If they had Devon, there might be a need for her to stay here, based in Europe. Devon Candy. Billions of candy bars spouting into molds, wrapped by the millions a day. Just like Corey.
She massaged the bridge of her nose, depressed for no reason she could identify. “I need to look at it more,” she said. “I thought we were more interested in opening up our own premium line as our next market move.”
“Mmm.” Her father’s tone just reeked of enthusiasm for this Paris premium-chocolate venture, all right. “Go ahead and look more at Devon, and get back to me tomorrow. Do you think . . . ?”
Before she knew it, she was knee-deep in business discussions, right there in the middle of breaking and entering a chocolate shop. She felt disoriented, as if Aladdin in that cave had suddenly had to stop and go over the ins and outs of a corporate acquisition.
It took her half an hour to get off the phone, with some desperation.
By that time, she had tried a chocolate from each mold. Greedily, unable to stop, as if at any moment they might be reft from her forever. As if she might, at any moment, find herself back in factories and boardrooms.
She might, at the rate she was going, find herself in prison.

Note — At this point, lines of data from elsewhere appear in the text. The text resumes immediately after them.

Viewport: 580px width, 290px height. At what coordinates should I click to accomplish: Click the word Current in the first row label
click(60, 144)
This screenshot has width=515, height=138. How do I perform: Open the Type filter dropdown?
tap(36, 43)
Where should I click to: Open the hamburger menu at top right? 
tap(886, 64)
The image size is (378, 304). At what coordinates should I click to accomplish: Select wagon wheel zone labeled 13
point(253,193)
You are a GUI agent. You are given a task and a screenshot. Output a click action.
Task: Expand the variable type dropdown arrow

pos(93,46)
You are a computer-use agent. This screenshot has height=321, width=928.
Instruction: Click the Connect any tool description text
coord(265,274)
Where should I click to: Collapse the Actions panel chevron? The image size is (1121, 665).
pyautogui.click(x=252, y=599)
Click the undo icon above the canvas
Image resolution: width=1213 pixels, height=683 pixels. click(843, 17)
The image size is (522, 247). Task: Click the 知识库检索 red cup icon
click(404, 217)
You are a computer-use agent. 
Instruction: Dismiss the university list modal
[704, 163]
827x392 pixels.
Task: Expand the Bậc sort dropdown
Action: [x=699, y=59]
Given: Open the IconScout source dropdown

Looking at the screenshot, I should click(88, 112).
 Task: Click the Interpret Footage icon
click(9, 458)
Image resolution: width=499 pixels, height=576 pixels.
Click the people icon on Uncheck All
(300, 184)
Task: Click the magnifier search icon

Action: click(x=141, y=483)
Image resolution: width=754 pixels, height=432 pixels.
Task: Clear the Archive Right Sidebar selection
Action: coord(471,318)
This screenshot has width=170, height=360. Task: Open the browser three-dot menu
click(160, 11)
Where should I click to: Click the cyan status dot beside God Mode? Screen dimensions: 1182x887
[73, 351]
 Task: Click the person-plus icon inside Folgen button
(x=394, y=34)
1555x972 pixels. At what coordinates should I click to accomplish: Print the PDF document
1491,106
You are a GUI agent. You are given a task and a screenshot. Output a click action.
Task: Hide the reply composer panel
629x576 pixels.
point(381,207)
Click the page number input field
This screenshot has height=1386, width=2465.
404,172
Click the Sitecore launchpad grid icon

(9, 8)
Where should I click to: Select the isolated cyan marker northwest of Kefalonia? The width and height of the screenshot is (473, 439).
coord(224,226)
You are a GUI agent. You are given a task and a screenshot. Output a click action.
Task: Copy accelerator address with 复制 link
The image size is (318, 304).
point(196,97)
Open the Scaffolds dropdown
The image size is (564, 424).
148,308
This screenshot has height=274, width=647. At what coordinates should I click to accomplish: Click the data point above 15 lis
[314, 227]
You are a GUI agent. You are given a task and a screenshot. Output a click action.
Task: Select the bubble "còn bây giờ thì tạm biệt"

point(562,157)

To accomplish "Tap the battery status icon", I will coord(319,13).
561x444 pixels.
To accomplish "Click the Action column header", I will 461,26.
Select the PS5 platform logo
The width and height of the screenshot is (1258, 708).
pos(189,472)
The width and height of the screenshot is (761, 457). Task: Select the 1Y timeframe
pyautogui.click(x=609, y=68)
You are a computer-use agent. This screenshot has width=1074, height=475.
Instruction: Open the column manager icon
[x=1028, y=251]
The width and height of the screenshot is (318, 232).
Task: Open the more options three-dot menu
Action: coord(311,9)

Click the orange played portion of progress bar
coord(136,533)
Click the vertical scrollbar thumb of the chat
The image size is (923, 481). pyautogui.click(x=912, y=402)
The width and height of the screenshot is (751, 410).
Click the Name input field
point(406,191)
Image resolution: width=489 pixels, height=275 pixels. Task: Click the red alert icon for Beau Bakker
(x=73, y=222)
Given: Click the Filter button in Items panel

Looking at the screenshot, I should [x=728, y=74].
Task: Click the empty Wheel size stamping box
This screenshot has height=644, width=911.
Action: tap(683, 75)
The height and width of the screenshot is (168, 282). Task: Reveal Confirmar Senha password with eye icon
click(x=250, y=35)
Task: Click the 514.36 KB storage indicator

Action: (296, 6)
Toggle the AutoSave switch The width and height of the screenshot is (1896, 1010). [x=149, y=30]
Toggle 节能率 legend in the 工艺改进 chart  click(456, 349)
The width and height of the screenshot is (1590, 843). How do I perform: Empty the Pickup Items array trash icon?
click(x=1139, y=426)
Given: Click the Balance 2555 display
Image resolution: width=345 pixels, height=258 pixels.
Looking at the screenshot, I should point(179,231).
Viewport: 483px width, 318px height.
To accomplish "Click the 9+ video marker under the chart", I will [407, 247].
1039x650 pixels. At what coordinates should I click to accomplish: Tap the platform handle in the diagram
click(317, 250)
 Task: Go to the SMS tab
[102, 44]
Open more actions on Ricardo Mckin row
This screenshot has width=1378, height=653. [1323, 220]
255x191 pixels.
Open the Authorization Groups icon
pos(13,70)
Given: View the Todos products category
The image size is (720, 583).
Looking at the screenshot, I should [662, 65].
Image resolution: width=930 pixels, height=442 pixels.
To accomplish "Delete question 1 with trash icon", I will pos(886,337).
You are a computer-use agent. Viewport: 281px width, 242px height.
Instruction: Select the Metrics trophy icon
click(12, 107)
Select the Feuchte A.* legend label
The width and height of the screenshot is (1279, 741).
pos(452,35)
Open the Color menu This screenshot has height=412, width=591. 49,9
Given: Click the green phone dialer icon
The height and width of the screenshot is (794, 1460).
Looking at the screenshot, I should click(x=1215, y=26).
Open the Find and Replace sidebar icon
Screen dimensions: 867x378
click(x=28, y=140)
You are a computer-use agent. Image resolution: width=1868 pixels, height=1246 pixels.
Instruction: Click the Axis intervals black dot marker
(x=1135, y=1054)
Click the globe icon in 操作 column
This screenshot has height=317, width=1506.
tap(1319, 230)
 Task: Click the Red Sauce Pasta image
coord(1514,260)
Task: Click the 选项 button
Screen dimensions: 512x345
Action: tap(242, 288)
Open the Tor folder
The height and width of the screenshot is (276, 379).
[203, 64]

They would almost certainly not provide her Sylvain Marquis chocolates in prison.
She tried the one printed with a tiny flower, the little glossy ribbed mound, the one shaped like a cone and decorated with bits of cacao bean, like some playful reference to a child’s nut-studded ice cream cone. Its inside was the silkiest mint ganache, bursting into her mouth.
She turned off her phone completely and slipped it into her pocket.
Chocolate melted on her tongue, melted into her body. Its warm, rich sweetness combined with the pounding adrenaline until she felt . . . the closest she could think of was aroused. Desperately, intensely aroused, as if someone could come out of the shadows with his sorcerer eyes glinting and lay her down on the dark counters and . . .
She swallowed the chocolate with a shiver, the fine hairs on her spine prickling from her nape all the way down to her back’s lowest, lowest point and maybe even a little farther, with the desire to be discovered by him.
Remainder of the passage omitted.